**GIVEN EXERCISE:** Write out the items word for word, from the first line through the line containing "Open the documents", with that line included.

(Entries from a dataset)
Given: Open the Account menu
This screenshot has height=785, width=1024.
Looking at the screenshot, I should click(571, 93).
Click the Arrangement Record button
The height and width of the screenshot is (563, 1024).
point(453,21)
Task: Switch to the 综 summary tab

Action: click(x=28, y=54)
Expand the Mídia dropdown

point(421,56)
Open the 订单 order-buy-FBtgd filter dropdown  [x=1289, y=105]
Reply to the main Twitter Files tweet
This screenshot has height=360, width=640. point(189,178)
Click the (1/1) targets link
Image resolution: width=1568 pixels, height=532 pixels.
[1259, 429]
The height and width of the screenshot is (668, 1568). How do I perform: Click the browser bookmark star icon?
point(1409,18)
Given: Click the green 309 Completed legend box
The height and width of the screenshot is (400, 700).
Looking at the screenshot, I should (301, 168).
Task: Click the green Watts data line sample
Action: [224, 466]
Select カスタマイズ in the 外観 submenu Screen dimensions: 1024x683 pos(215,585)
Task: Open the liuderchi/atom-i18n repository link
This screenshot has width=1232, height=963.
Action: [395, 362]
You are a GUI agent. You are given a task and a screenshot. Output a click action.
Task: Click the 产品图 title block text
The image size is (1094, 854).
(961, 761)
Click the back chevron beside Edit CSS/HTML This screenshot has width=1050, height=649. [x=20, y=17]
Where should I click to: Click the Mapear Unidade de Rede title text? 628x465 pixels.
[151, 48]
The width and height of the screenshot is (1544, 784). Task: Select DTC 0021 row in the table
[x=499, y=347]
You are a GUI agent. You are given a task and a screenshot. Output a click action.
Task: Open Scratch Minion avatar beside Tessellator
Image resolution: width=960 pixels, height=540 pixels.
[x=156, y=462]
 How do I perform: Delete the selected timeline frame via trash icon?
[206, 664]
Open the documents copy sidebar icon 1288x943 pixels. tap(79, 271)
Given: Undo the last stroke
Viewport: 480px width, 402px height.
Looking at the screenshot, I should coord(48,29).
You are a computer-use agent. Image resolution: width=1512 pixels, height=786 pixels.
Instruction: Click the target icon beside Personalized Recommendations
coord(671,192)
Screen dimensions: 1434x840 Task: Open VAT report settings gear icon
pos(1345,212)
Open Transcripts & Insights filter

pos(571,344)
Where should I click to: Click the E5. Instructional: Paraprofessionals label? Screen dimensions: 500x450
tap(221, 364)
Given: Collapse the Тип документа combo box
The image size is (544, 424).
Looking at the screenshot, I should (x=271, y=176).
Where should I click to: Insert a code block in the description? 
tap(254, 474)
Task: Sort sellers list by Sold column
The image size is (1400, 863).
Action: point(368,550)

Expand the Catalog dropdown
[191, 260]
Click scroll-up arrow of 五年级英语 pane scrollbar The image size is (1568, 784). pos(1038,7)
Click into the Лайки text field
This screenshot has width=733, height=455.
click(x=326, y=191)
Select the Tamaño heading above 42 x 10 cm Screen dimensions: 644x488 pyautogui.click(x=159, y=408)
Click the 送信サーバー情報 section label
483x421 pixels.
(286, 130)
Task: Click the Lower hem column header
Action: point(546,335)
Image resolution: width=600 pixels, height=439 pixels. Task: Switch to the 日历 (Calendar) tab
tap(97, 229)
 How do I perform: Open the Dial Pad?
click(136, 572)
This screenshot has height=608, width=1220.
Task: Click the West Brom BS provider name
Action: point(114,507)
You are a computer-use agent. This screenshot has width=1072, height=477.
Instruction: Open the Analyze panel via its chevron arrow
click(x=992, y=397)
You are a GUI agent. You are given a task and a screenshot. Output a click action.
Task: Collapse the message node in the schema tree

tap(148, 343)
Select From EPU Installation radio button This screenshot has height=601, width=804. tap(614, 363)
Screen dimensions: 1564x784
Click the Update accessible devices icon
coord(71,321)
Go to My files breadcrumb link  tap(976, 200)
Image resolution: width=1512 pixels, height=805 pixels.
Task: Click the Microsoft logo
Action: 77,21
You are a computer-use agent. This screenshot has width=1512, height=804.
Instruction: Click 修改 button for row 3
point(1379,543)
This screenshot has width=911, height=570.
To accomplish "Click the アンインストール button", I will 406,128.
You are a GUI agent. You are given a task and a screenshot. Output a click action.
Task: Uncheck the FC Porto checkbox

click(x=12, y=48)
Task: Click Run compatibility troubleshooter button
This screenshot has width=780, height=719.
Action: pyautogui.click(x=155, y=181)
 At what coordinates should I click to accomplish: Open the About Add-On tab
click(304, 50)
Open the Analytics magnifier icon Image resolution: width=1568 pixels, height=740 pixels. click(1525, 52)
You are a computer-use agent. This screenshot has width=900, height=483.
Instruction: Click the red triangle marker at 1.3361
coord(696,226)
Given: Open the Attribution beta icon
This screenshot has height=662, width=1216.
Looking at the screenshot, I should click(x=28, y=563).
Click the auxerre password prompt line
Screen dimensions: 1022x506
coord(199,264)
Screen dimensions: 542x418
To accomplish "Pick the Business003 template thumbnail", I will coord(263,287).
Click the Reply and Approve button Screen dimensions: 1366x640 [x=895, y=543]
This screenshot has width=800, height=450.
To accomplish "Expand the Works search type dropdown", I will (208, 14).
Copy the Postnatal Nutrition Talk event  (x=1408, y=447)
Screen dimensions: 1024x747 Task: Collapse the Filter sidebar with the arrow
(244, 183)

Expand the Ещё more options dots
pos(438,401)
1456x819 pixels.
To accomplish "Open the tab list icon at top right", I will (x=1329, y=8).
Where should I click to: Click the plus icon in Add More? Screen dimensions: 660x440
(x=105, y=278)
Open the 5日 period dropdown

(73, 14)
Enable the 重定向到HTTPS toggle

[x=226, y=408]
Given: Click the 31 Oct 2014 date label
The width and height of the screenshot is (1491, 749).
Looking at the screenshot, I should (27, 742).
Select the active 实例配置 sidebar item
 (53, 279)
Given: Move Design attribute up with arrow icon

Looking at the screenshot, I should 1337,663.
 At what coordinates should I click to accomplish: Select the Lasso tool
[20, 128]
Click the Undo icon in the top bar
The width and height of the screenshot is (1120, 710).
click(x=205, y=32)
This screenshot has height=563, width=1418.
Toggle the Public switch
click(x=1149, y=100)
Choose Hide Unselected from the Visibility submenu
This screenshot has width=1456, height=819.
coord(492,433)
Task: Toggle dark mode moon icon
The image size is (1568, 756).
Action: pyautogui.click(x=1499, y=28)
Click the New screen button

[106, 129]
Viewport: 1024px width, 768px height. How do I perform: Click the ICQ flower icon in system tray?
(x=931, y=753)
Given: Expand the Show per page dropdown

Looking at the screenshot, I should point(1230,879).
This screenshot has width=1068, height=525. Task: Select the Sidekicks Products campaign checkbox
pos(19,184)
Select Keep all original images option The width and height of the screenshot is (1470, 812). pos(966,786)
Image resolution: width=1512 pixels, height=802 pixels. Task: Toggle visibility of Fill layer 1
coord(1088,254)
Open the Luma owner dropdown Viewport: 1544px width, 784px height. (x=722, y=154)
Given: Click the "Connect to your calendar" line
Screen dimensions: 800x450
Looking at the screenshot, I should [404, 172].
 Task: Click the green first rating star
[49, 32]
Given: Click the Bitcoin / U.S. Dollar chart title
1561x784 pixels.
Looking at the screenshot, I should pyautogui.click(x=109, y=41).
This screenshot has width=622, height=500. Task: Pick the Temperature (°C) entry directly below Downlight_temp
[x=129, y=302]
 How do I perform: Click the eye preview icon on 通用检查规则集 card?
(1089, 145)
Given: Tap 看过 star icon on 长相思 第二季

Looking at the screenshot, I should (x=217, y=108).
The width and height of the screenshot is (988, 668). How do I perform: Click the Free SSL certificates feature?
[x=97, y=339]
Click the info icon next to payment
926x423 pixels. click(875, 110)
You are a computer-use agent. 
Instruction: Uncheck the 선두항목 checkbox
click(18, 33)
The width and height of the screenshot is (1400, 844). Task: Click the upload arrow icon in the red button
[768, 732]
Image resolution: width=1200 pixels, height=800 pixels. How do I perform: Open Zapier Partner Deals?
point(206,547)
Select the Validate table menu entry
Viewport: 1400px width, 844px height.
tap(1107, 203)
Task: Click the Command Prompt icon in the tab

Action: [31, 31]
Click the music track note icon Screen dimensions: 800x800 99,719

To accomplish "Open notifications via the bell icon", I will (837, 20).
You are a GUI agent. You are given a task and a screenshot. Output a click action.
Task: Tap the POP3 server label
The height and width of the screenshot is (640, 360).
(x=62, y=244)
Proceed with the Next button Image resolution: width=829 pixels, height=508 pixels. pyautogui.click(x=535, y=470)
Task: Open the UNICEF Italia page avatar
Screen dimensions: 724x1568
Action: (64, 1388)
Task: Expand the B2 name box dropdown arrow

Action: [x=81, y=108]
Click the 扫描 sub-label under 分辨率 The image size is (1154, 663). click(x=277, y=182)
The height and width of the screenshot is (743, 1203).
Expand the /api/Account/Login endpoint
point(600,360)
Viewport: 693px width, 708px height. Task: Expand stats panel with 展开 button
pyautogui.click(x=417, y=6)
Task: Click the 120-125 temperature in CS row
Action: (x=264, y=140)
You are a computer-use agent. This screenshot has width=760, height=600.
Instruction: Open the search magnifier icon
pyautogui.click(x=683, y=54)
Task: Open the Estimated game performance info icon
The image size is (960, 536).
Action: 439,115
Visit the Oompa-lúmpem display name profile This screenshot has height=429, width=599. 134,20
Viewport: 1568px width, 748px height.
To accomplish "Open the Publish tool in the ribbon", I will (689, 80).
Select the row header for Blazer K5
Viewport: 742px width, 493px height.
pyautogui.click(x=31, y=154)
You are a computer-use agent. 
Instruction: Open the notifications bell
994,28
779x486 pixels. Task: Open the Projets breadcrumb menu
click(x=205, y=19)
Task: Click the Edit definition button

**OUTPUT FOR THIS EXERCISE:**
Given: Open the Account menu
This screenshot has height=785, width=1024.
Looking at the screenshot, I should click(571, 93).
Click the Arrangement Record button
The height and width of the screenshot is (563, 1024).
point(453,21)
Task: Switch to the 综 summary tab

Action: click(x=28, y=54)
Expand the Mídia dropdown

point(421,56)
Open the 订单 order-buy-FBtgd filter dropdown  [x=1289, y=105]
Reply to the main Twitter Files tweet
This screenshot has height=360, width=640. point(189,178)
Click the (1/1) targets link
Image resolution: width=1568 pixels, height=532 pixels.
[1259, 429]
The height and width of the screenshot is (668, 1568). How do I perform: Click the browser bookmark star icon?
point(1409,18)
Given: Click the green 309 Completed legend box
The height and width of the screenshot is (400, 700).
Looking at the screenshot, I should (301, 168).
Task: Click the green Watts data line sample
Action: [224, 466]
Select カスタマイズ in the 外観 submenu Screen dimensions: 1024x683 pos(215,585)
Task: Open the liuderchi/atom-i18n repository link
This screenshot has width=1232, height=963.
Action: [395, 362]
You are a GUI agent. You are given a task and a screenshot. Output a click action.
Task: Click the 产品图 title block text
The image size is (1094, 854).
(961, 761)
Click the back chevron beside Edit CSS/HTML This screenshot has width=1050, height=649. [x=20, y=17]
Where should I click to: Click the Mapear Unidade de Rede title text? 628x465 pixels.
[151, 48]
The width and height of the screenshot is (1544, 784). Task: Select DTC 0021 row in the table
[x=499, y=347]
You are a GUI agent. You are given a task and a screenshot. Output a click action.
Task: Open Scratch Minion avatar beside Tessellator
Image resolution: width=960 pixels, height=540 pixels.
[x=156, y=462]
 How do I perform: Delete the selected timeline frame via trash icon?
[206, 664]
Open the documents copy sidebar icon 1288x943 pixels. tap(79, 271)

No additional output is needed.